しかし「お菓子を食べると太っちゃうし、将来の健康に悪いんだよなあ」というぐらいだと、「まあ今日は特別だから」とか色んな理由をつけて食べてしまう。実際に、今日一日だけお菓子を食べても、それだけで急激に太るということはないし、目に見えて健康状態が悪化するということもない。実はそこが一番の問題なのだ。

瞑想も同じで、別に今日瞑想しなかったからといって、目に見える損があるわけではない。まあ、明日からやればいいか、てなもんである。で、明日にも同じことが起こる。基本的に、今日と明日の自分は同じ人間だから、今日あることをある理由でやらなかった場合、明日も同じ理由でやらない可能性が高い。明日も全く同じようにやらない理由が出てくるし、明日一日やらなかったからといって大した違いはないのは今日も明日も同じなのだ。
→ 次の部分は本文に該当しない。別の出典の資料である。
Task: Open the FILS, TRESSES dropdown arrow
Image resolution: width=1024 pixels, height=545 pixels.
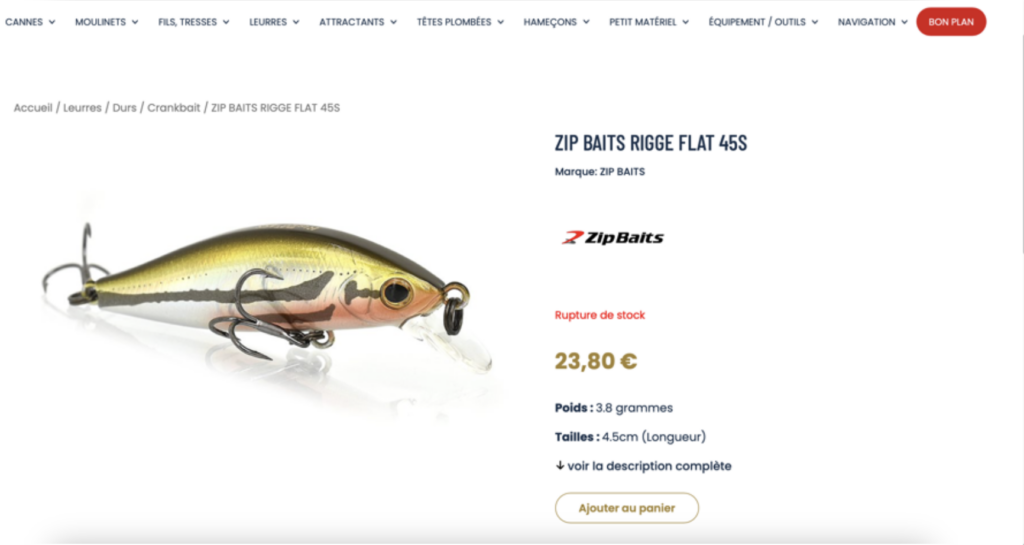Action: [x=226, y=22]

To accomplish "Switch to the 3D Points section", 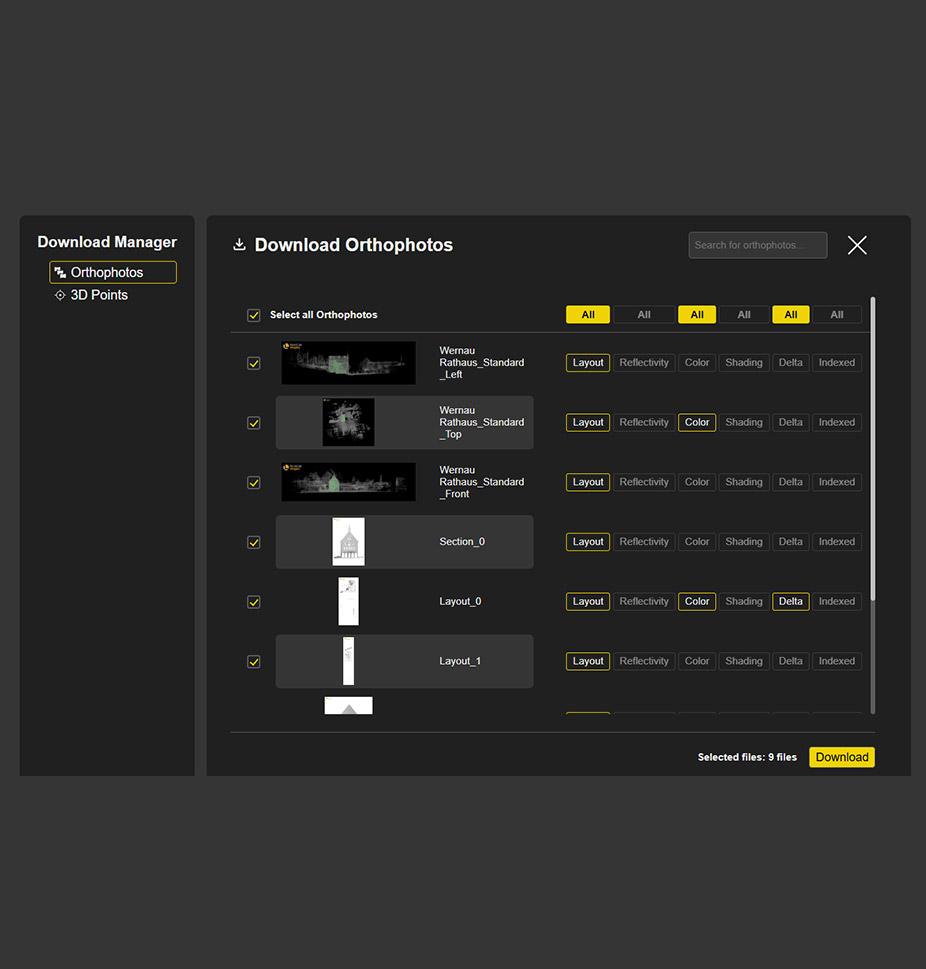I will coord(97,295).
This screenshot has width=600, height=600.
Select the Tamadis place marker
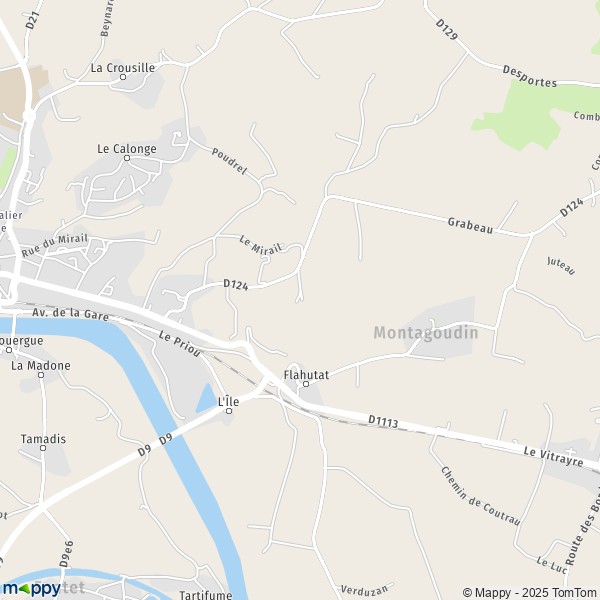(x=43, y=448)

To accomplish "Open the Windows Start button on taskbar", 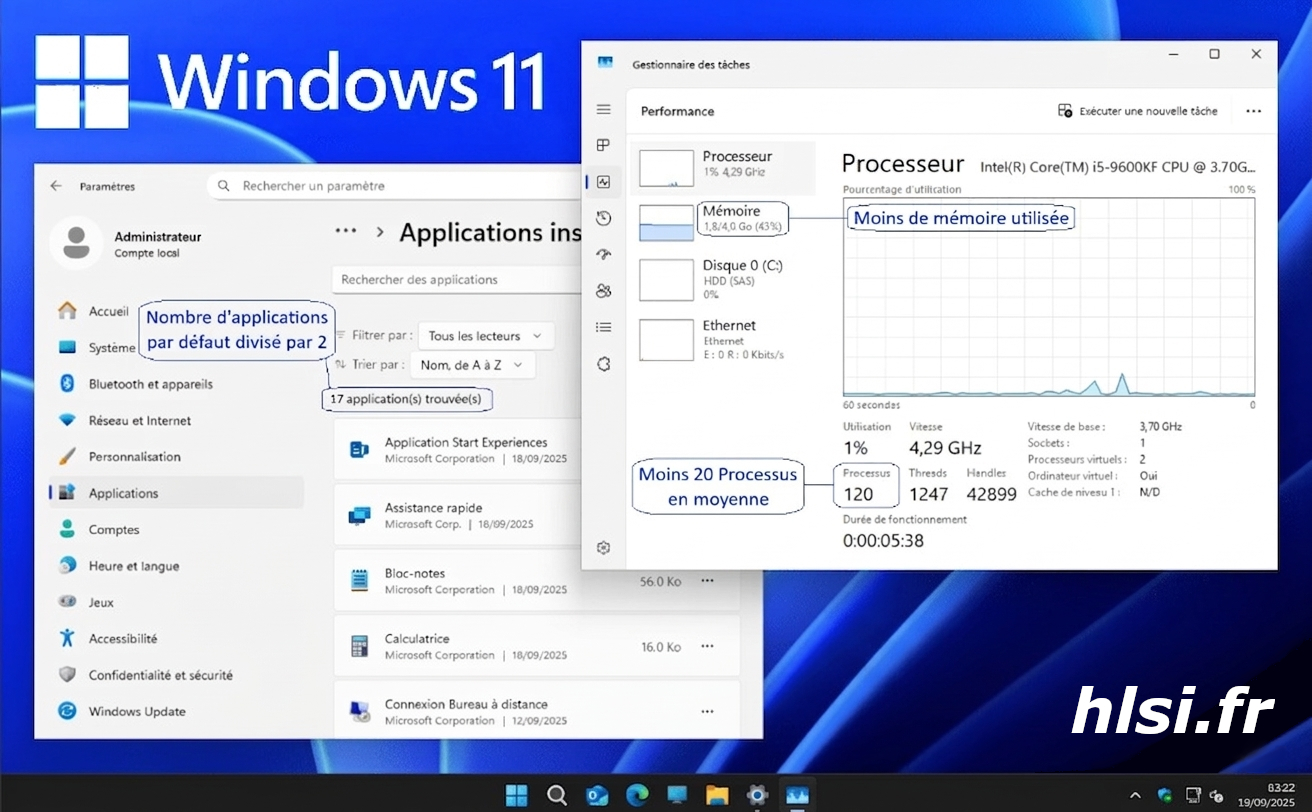I will coord(516,795).
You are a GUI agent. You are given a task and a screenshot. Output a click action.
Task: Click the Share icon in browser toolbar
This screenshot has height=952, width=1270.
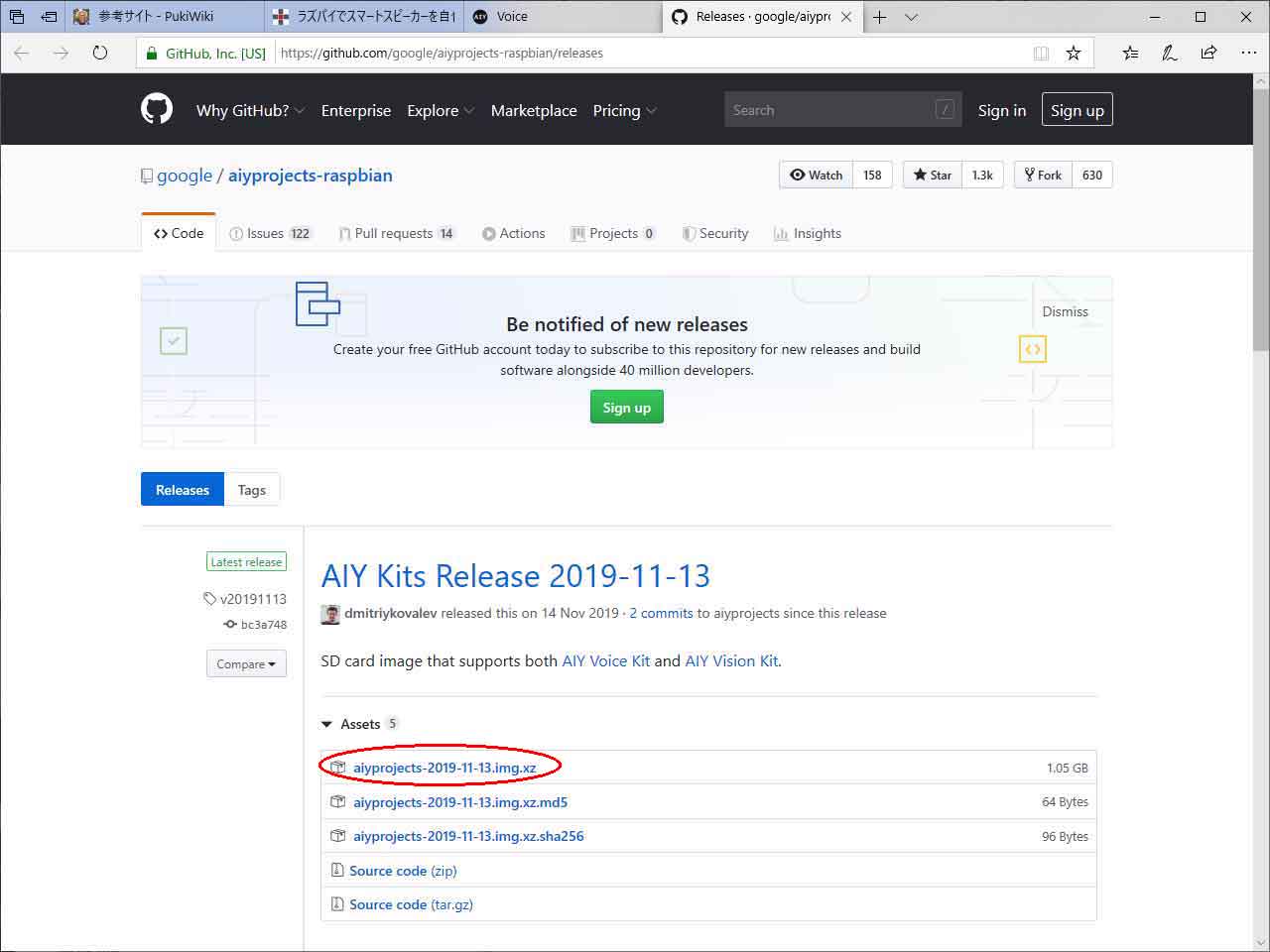coord(1208,54)
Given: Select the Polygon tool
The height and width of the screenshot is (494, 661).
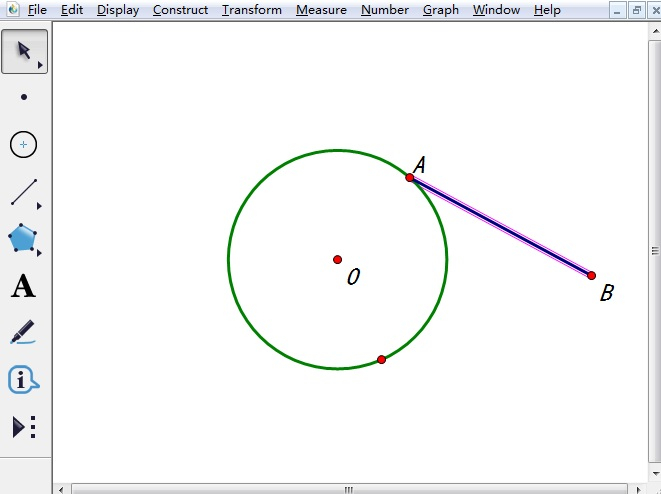Looking at the screenshot, I should coord(24,239).
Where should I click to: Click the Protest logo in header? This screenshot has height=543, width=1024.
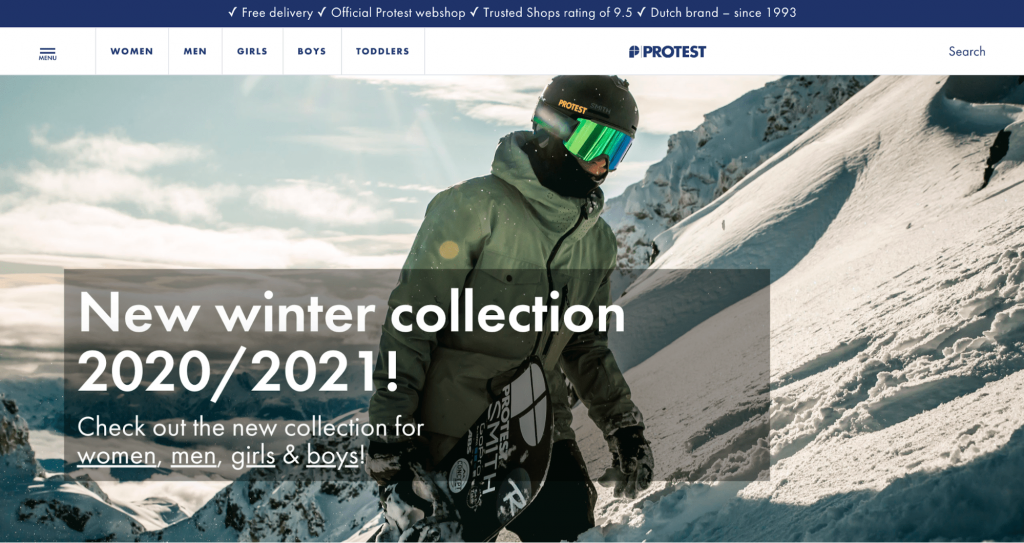pos(667,52)
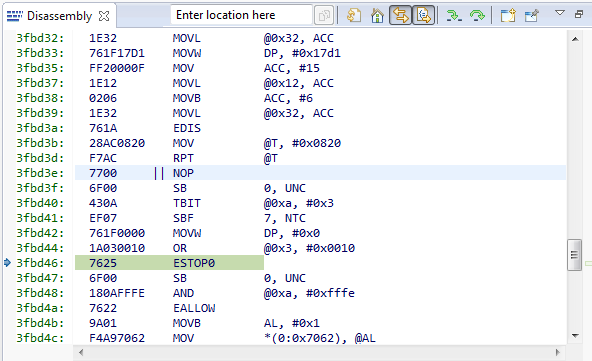Click the vertical scrollbar up arrow
The width and height of the screenshot is (592, 361).
click(x=575, y=39)
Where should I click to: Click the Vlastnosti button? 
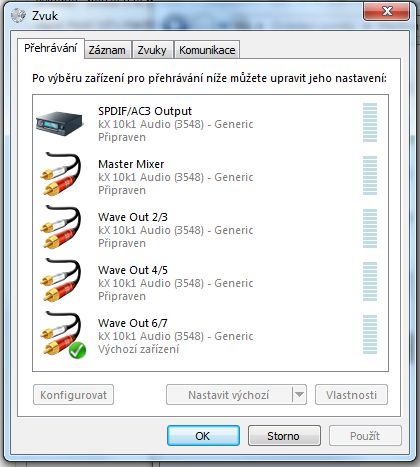(351, 395)
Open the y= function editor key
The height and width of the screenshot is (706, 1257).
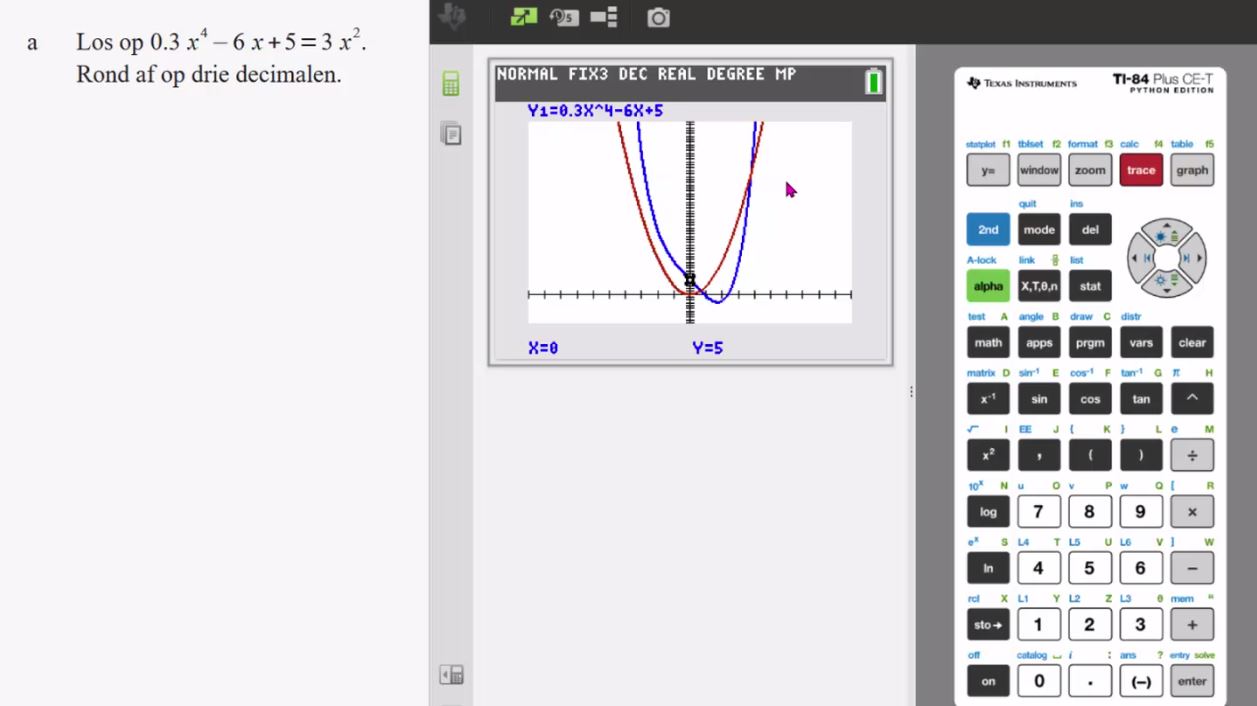987,171
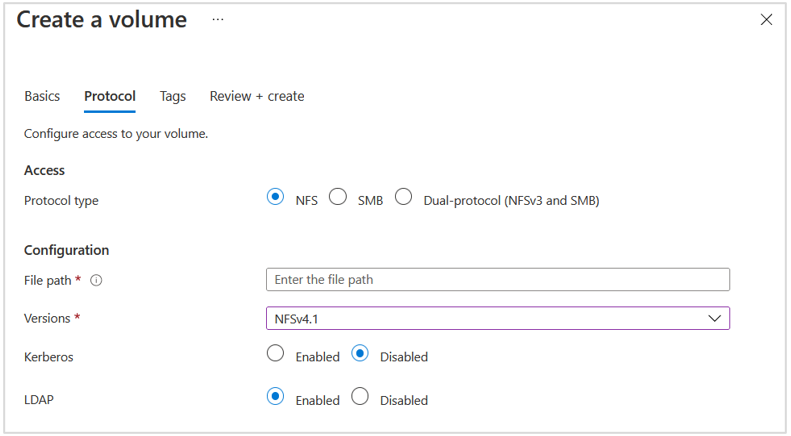The height and width of the screenshot is (436, 791).
Task: Select the NFS protocol type
Action: (276, 198)
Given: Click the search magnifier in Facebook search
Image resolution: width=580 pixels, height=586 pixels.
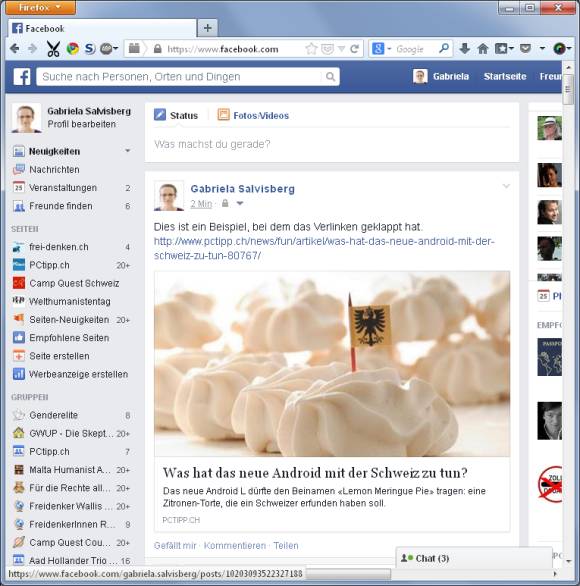Looking at the screenshot, I should tap(330, 77).
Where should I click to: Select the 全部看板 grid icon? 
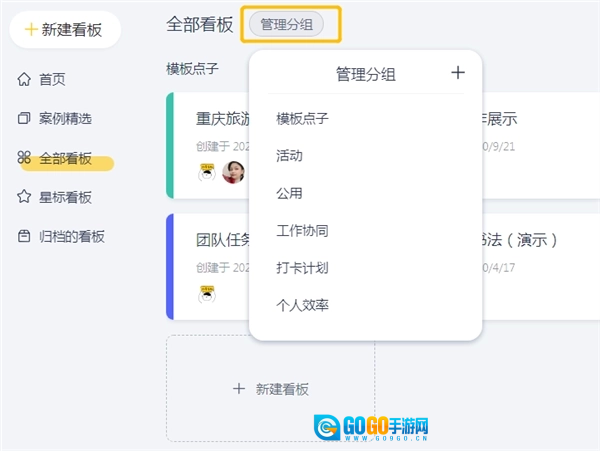point(24,158)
しかしそのようにして、今日やらないことが明日やらないことに繋がり、明日やらないことが明後日やらないことに繋がると、実は、今日一日やらないことが向こう数ヶ月やらないことに極めて近いことに気が付く。今日と明日の自分が基本的に同じ人間だとすると、今日できないことは明日もできない、その繰り返しで数ヶ月間やらない可能性が高いわけである。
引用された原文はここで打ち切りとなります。